Two episodes in and you got beneath the surface of the propagandist, reputation-massaging exercise as KFC boldly took viewers through an emotional journey of poorly-housed poultry and an unnecessary amount of food wastage. Just as KFC brazenly embraced full transparency, the ‘caring for the community’ and ‘gold-standard quality’ messages began to emerge. Airtime was given to the ground level employees, those loveable characters selected to represent a passionate, motivated workforce. We were reminded of KFC’s importance not just for its role in employment, but how a KFC meal can promote unity and strengthen relationships amongst friends and families.

What we were confronted with was a reality of the evolution of fast food culture in the developed world – the strong affinity, loyalty and brand love that exists for fried chicken. Every day, millions of people consume KFC despite its treatment of chickens and its effect on waistlines. At the same time, every day millions of people walk around with warped misconceptions of market research, unaware of its value and place in society. Which leads me to think – what can the market industry learn from KFC on changing perceptions and promoting its true worth? How would the industry benefit from a BBC-backed documentary to lose the baggage of what market research stands for, to break down the ambiguity and the negativity? We’re not just a loosely defined, clingy relative of the likes of marketing, brand strategy and advertising, but a wise, resilient, emotionally intelligent, loyal friend, navigating key decisions.

What would a behind-the-scenes of market research look like?

The market research office will be full of productive brainstorming sessions – turning a traditional focus group centred on group Q&A formats to a more games-led approach incorporating engaging challenges and tasks that allow consumers to move around and interact.
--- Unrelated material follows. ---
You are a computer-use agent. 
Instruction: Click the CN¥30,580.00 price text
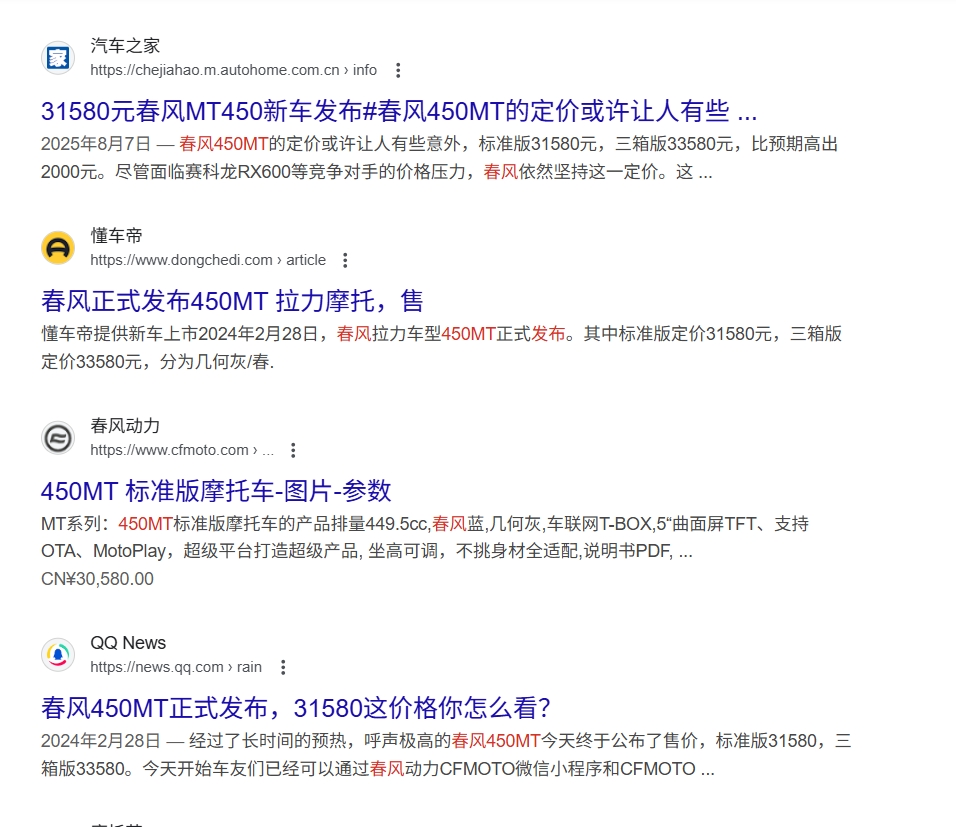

We are constantly evolving as we strive to get to the heart of the latest consumer thinking.

Research buyers and client organisations would become immersed in the array of methodologies, tools and approaches that we have at our disposal. We are not just qualitative or quantitative. We can be centred on the mobile phone, we can be under-the-skin ethnographies. We are incorporating science and teasing out the subconscious in our efforts to advance understanding.
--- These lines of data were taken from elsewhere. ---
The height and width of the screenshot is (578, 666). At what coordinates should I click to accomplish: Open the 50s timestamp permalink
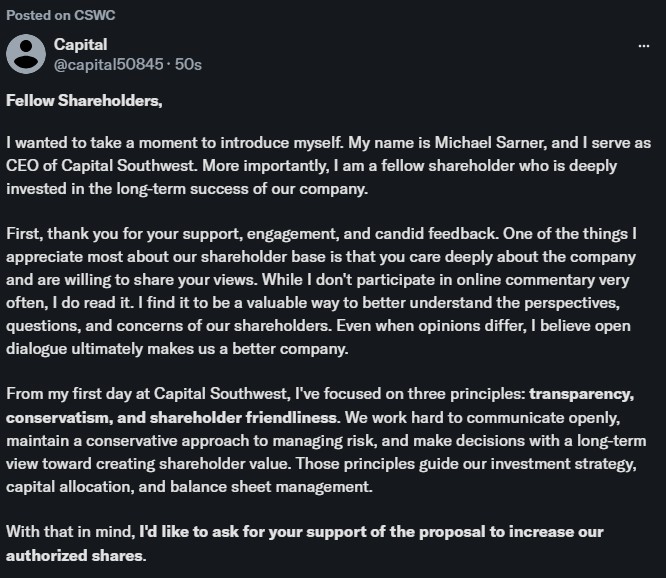188,65
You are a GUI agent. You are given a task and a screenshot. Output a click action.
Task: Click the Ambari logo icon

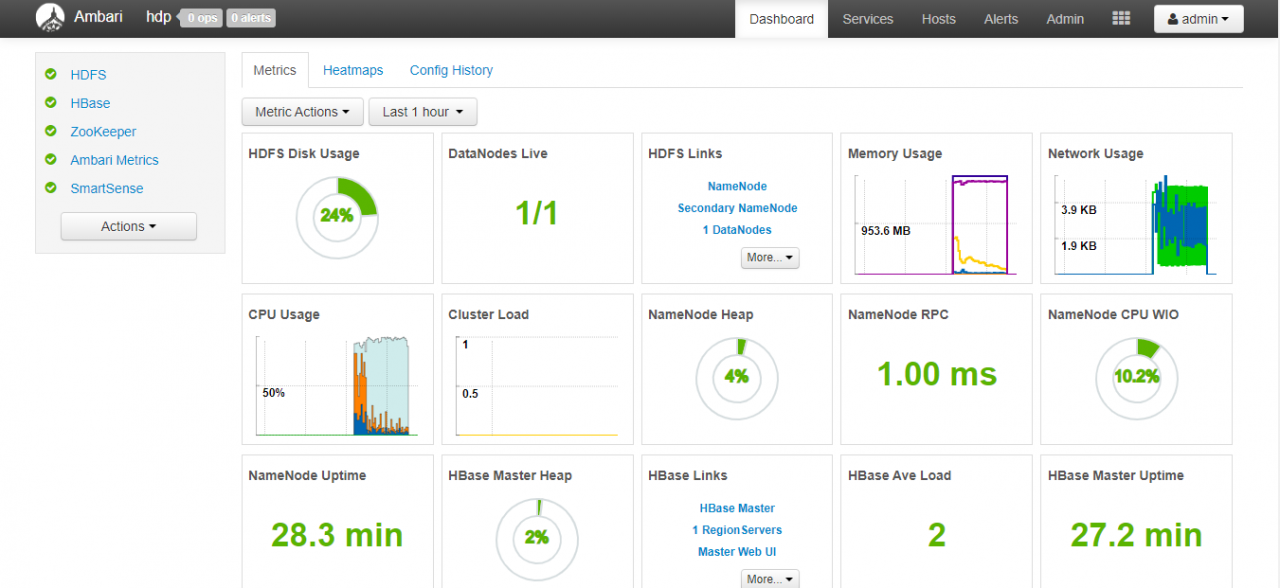coord(50,18)
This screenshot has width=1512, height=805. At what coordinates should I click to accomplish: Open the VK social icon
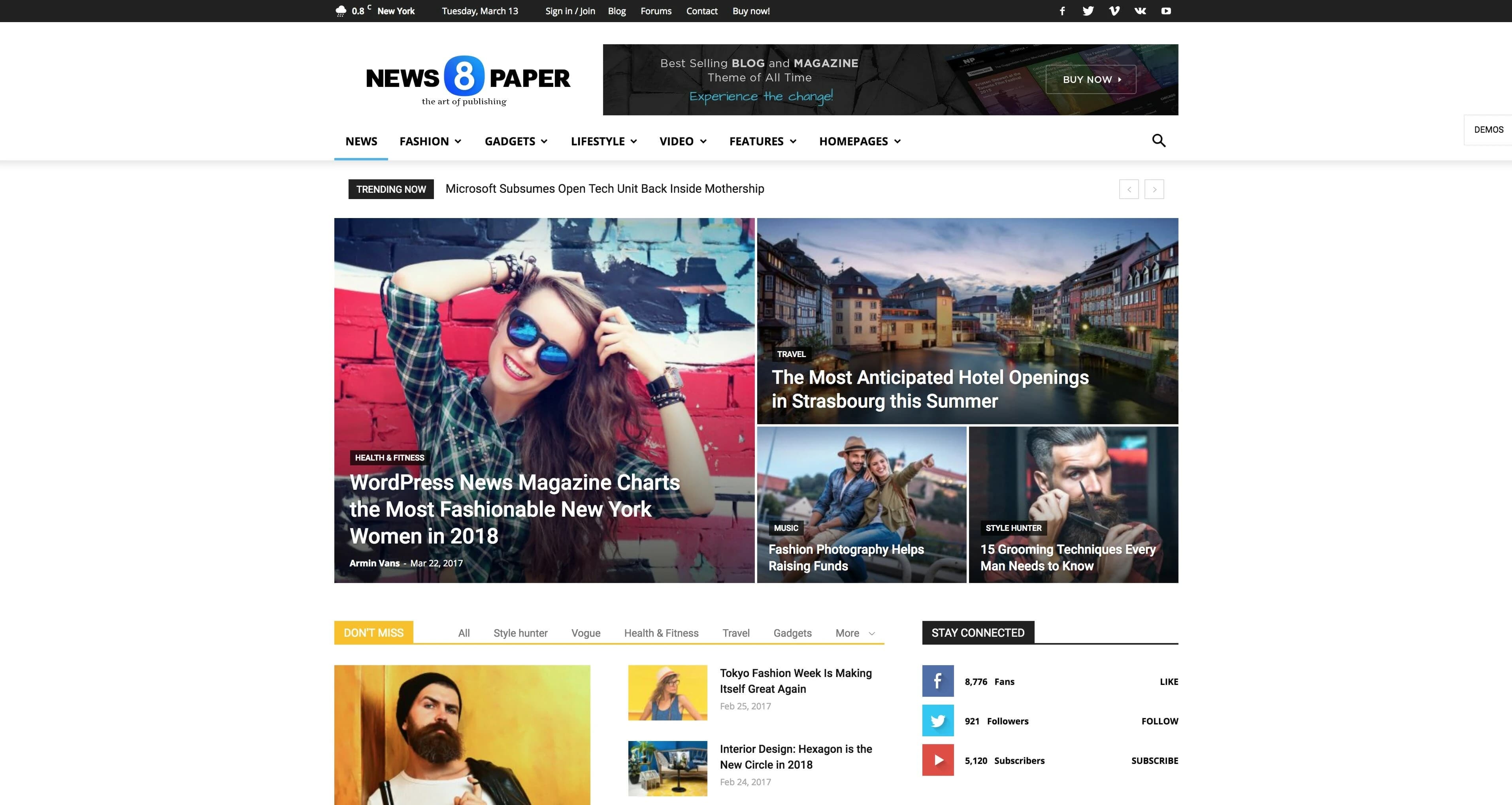click(x=1140, y=11)
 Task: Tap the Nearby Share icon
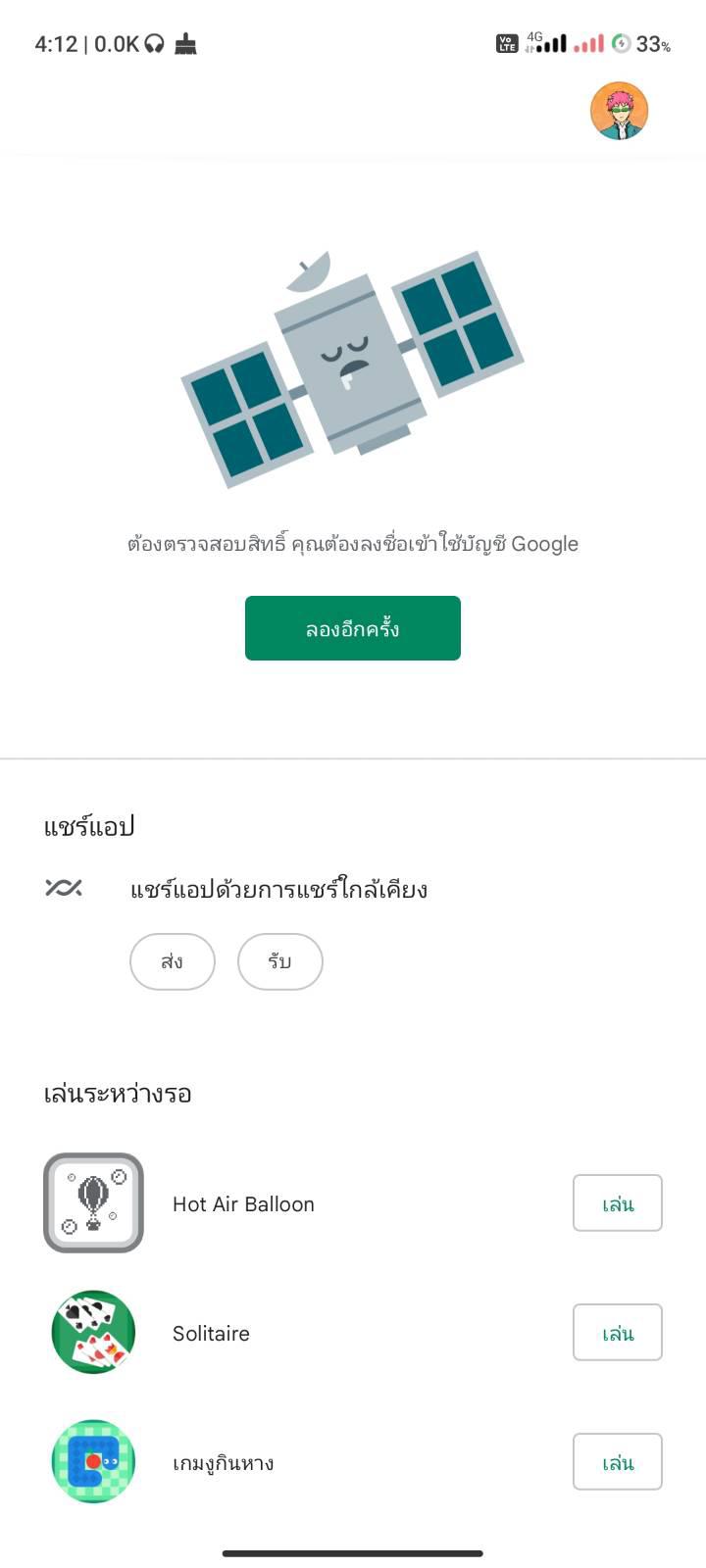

Swap McDonald’s Marketing Manager Marie Emery’s recent comments: “we need to allow kids to have an understanding of marketing,” with market research. Researchers are a mash-up – not pre-defined by a fixed set of A-levels, university degrees and diplomas that qualify you for the job. We are creative thinkers – proposing, designing and implementing research studies to answer real-life business problems. We are overarching observers, with a holistic viewpoint on the world’s trends, brands, current affairs. We are also decoders – we deduce and explain these phenomena with our emphasis on collecting and connecting data points and looking out for the key patterns. We are people-people, we are fascinated and hooked by what people think and do.
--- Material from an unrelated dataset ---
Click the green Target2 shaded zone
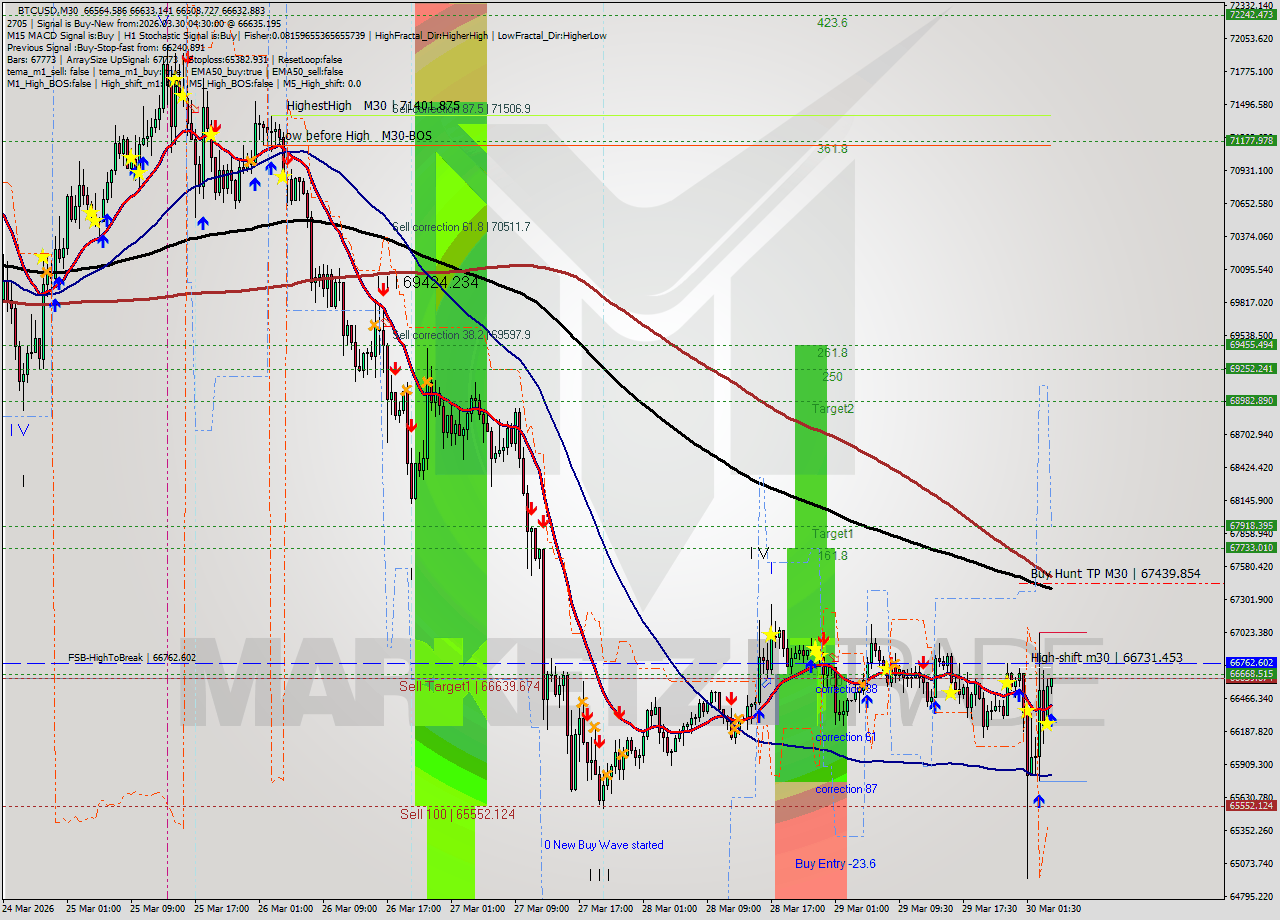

The bread and butter of what we do can only come alive through our stories retold back to our clients. Our stories tell of the increasing digital influence over the climate change debate (ComRes & the Grantham Research Institute on Climate Change and the Environment). They reveal strategies for improving membership size for a global charity (Northstar Research & World Association of Girl guides and Girl scouts). They show that research can be sustainable and allow eye-opening results (PepsiCo’s work in understanding the emerging middle classes in Brazil). We affect businesses and bring foresight to the table.

Forget three-part documentary, the industry has enough characters, narrative and storylines to merit its own TV series – think Game of Thrones or House of Cards. If the fast food industry can come face-to-face with its critics, whether it be health ministers, advertising standards agencies and other fast food rivals and spin the propaganda record, then the market research industry can definitely come out strong on a media profiling of this scale. The perception of market research deserves such a platform and needs to be strengthened among buyers, our peer disciplines (marketing, advertising), future industry talent and research participants; all who will help shape our future.

Lucy Hoang is a senior research executive at Northstar.